## Task prompt
A complete answer lists every line of the entries below where the string "месец" appears.

## Information shown
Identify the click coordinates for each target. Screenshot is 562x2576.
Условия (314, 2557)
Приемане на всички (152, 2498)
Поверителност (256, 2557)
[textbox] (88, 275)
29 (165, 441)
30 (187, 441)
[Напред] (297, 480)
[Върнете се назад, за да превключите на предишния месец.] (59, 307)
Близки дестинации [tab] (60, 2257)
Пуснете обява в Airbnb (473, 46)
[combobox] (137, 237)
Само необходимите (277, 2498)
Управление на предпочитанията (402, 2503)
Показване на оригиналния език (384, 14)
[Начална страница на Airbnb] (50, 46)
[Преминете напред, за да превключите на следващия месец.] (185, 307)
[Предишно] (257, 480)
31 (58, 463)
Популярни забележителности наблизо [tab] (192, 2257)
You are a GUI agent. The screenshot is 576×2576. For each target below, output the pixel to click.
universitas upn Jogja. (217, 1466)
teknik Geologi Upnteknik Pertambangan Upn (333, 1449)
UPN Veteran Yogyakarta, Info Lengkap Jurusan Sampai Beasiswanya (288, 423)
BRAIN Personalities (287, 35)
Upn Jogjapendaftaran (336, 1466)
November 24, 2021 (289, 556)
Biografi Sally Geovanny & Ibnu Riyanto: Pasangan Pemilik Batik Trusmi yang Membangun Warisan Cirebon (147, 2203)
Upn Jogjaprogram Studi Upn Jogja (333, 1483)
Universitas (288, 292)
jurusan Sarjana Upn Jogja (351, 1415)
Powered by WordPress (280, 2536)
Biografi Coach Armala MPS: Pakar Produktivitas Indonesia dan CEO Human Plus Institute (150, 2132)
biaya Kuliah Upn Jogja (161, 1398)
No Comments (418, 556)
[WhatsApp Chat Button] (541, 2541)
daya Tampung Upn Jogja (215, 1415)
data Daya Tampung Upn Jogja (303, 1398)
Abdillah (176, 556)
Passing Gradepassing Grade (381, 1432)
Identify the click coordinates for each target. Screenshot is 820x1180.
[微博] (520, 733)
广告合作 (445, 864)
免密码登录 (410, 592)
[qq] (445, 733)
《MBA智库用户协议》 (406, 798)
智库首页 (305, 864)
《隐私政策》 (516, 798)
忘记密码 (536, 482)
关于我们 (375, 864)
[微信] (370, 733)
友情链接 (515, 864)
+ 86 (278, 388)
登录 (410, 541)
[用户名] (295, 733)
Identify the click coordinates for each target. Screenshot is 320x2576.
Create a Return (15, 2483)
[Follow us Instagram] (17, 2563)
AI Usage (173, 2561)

## Expected answer
[Върнете се назад, за да превключите на предишния месец.] (59, 307)
[Преминете напред, за да превключите на следващия месец.] (185, 307)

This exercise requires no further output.